Here's a look at some of the most memorable screen surprises, in no particular order:
MY GIRL: Has there ever been a stranger what-the-heck moment than the revelation that the enticing woman Stephen Rea lusts after in "The Crying Game" really is a guy? The dreamlike gotcha gesture delivered from beyond by Forest Whitaker's character was directed as much at male audiences everywhere who had to hit the reset button on their manhood after falling for Jaye Davidson as a hot new screen goddess only to learn he shared their XY chromosome makeup.
THE SECRET INGREDIENT IS US: How do you turn an utterly forgettable movie into one for the ages? Let Charlton Heston learn that the super-food of the future is made of humans so he can bellow "Soylent Green is PE-E-E-OPLE!" And don't forget the "Saturday Night Live" skit about a "Soylent Green" sequel where Phil Hartman impersonates Heston, learning that the powers that be didn't change the recipe like they promised, so he can holler "It's still PE-E-E-OPLE!"
HEAD IN THE SAND: Heston gets to curse out humanity in general in "Planet of the Apes" as he stumbles on the noggin of the Statue of Liberty lying on the beach and realizes he's been on Earth all along — but in the distant future, after his species has blown itself up.
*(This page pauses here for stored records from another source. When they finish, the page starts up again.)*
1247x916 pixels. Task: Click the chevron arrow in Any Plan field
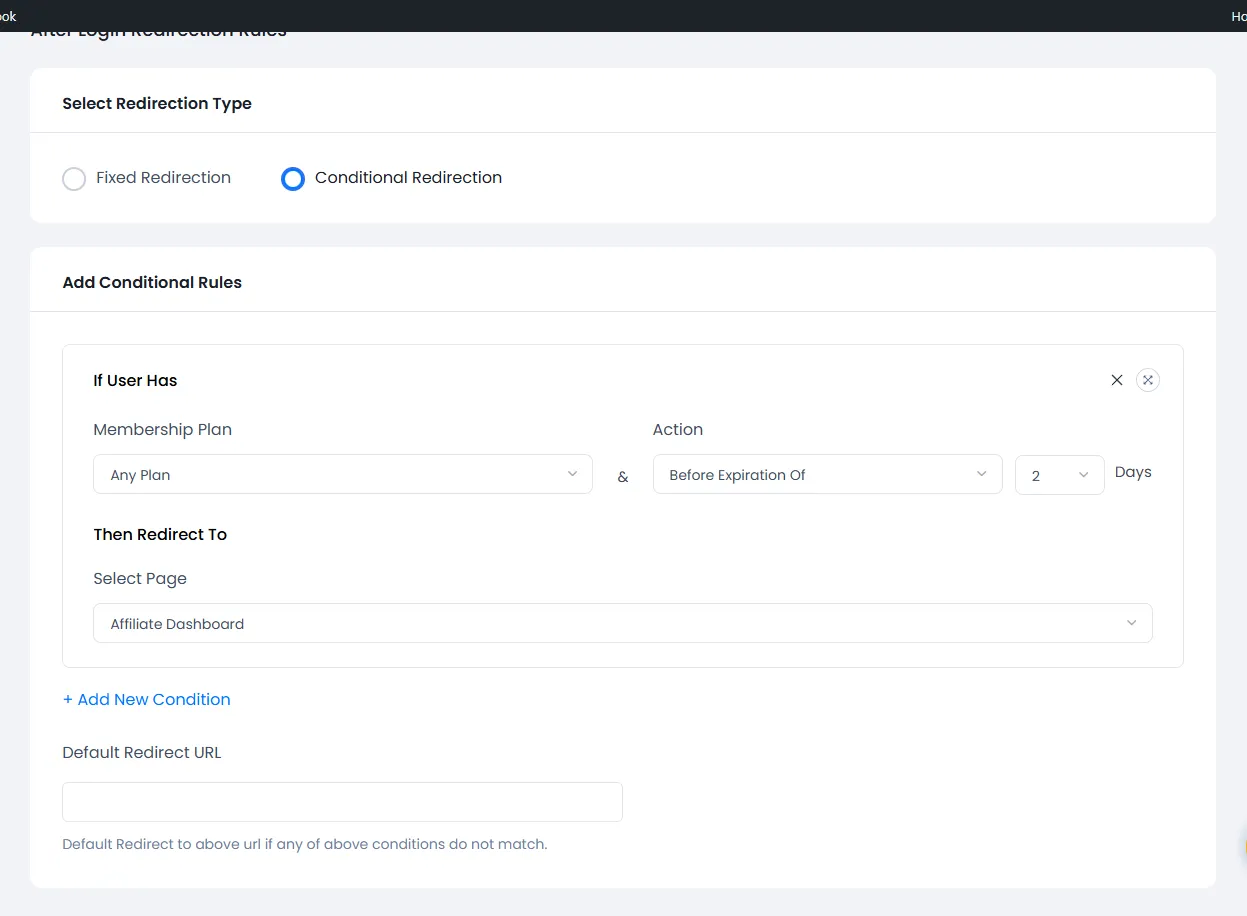(572, 474)
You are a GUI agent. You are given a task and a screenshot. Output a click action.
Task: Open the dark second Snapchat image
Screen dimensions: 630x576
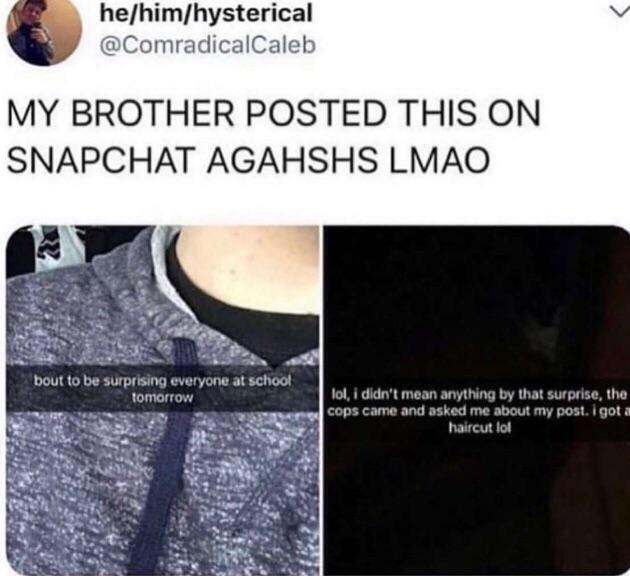pyautogui.click(x=477, y=400)
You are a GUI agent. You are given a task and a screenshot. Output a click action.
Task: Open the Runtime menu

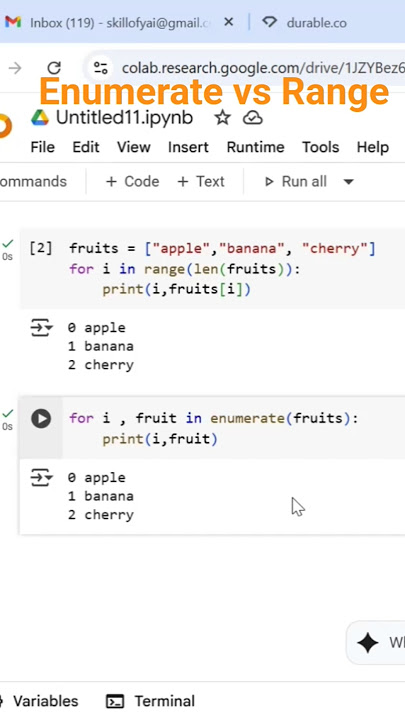[255, 147]
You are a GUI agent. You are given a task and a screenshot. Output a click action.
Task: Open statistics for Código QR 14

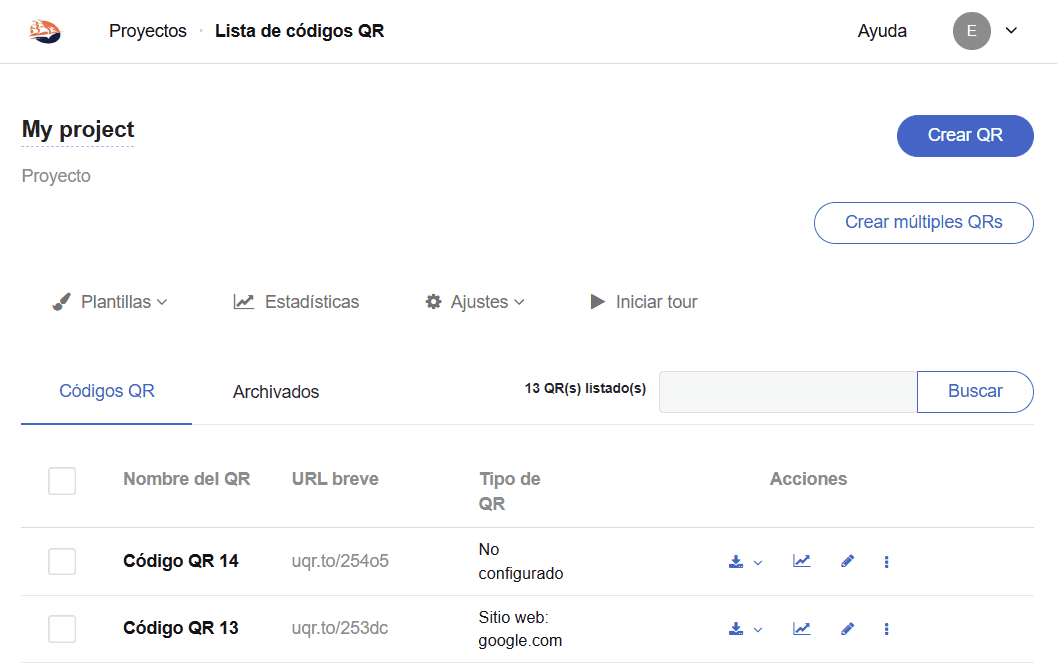pos(801,561)
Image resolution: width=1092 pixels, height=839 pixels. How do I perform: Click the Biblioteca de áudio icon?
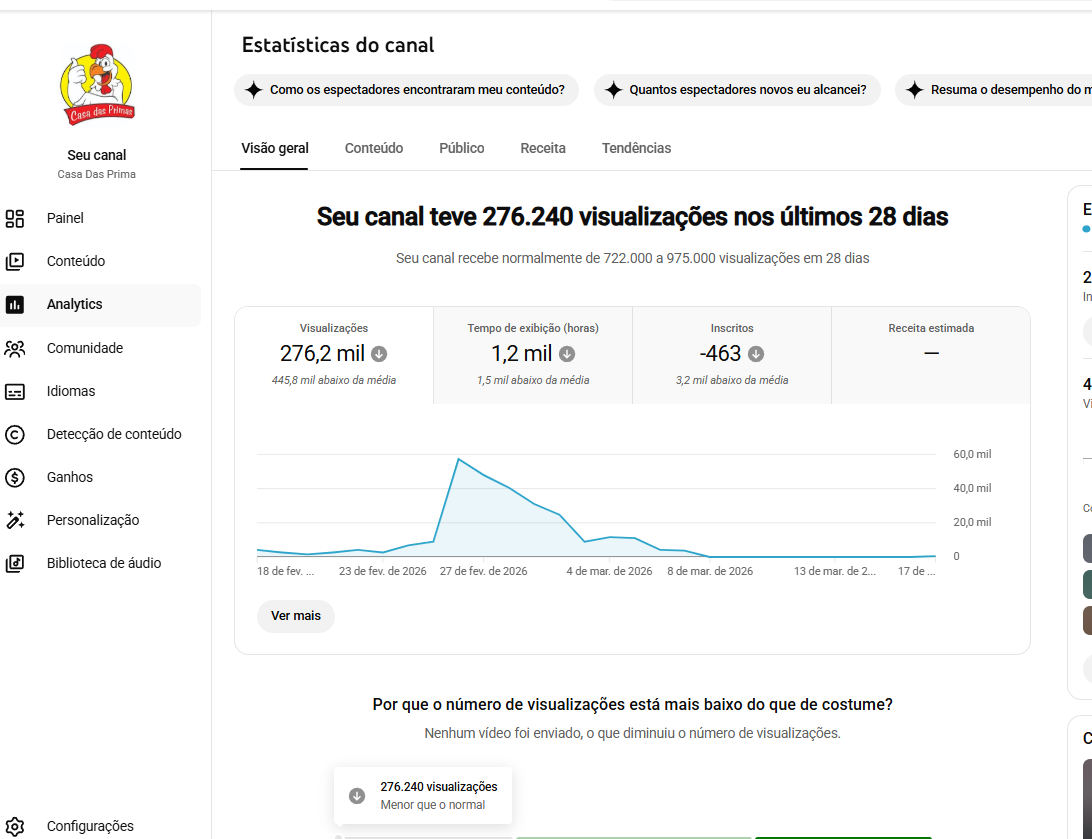(15, 563)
Tim Burton's remake substitutes a terrible twist as astronaut Mark Wahlberg makes it off the simian world and returns to his planet, only to find a monkey named "Ape Lincoln" sitting on the Lincoln Memorial.
POOR BRUCE IS DEAD: With "Breakfast of Champions" and "The Story of Us," Bruce Willis' career might have been dead. But M. Night Shyamalan kept him alive by killing him off in the opening moments of "The Sixth Sense" but concealing that fact so completely that movie-goers were shocked into seeing the flick again and again after they learned he was a ghost. Audiences were somewhat less than shocked with Shyamalan and Willis' next surprise ending — superheroes are real! — in "Unbreakable."
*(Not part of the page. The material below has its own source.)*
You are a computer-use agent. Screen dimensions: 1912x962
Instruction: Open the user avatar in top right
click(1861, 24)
READY FOR MY SHOWER, MR. HITCHCOCK: Perkins as his own mother has enduring shock value, but Alfred Hitchcock pulled a true stunner earlier in "Psycho" as the killer snuffed Janet Leigh, the movie's lead character up to that moment. That's like Dickens having Oliver Twist die of cholera in chapter three. Who do you root for when the heroine gets tossed in the trunk of her car and submerged in a swamp?
KEYSER SPACEY: As prime suspect Gabriel Byrne lay dying near the end of "The Usual Suspects," you just had to wonder "Well if it's not him, who the heck is Keyser Soze?" Watching Kevin Spacey transform from the grubby, gimpy little Verbal Kint into world-class criminal mastermind Soze in the space of one city block is one of those moments that makes you think "Yeah, this is why I like movies."
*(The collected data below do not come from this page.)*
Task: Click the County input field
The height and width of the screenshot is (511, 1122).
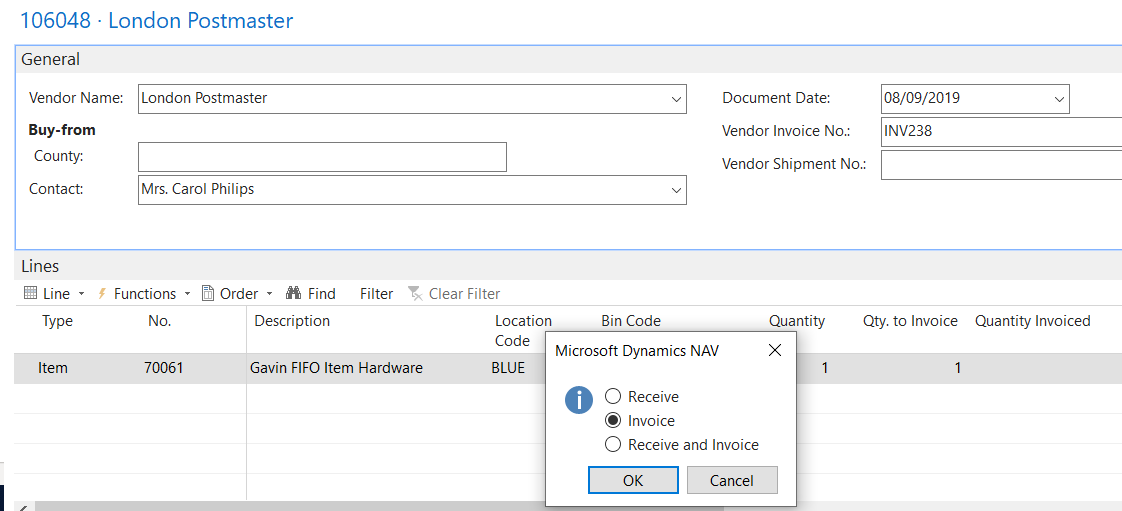Action: pyautogui.click(x=322, y=157)
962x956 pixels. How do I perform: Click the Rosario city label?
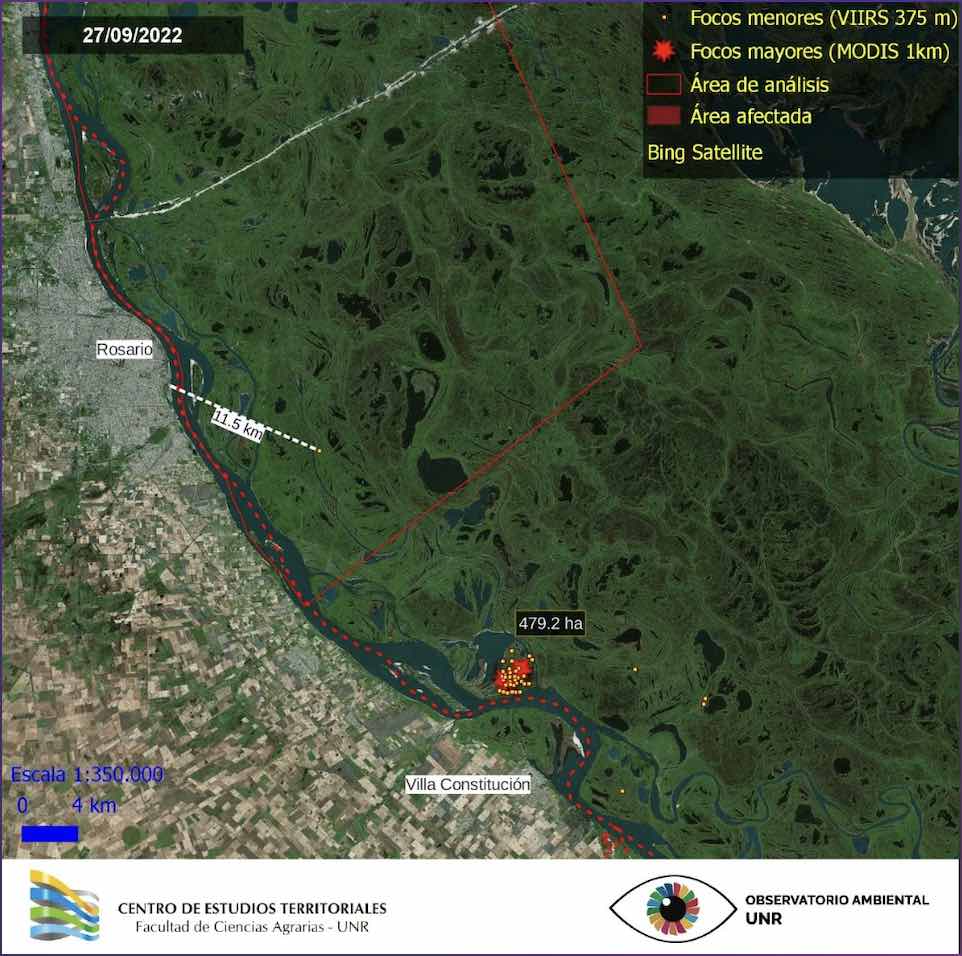[x=125, y=350]
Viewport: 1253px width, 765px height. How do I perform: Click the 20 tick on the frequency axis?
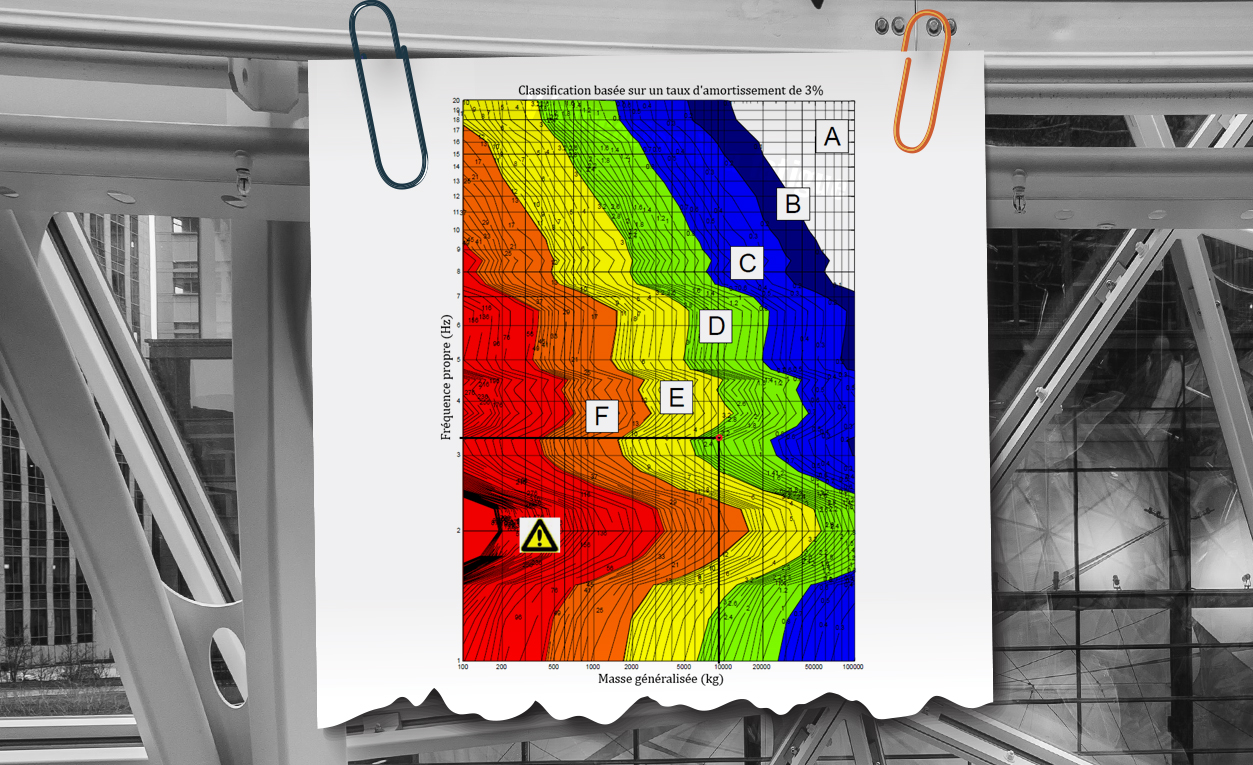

MY SISTER, MY MOM: Incest turns out to be the stuff of one of cinema's most artful surprises at the end of "Chinatown," when we learn that Faye Dunaway's little sister also is her daughter. And we get to see Jack Nicholson slap the information out of her — repeatedly — in a climax that's nothing short of a gut-punch.
MISSION IMPERTINENT: Speaking of slaps in the face, arguably the worst plot twist ever comes in Tom Cruise's first "Mission: Impossible" tale. Millions grew up watching Peter Graves' noble Jim Phelps run the Impossible Mission Force on the small screen. So when Jon Voight's Phelps turns out to be the bad guy in Cruise's version, it was disrespectful of both the source material and its fans. Why didn't Cruise just play Phelps himself, but as the hero everyone remembered the character for? Maybe Cruise was afraid that, like Graves, he would wind up hosting episodes of "Biography" in his golden years.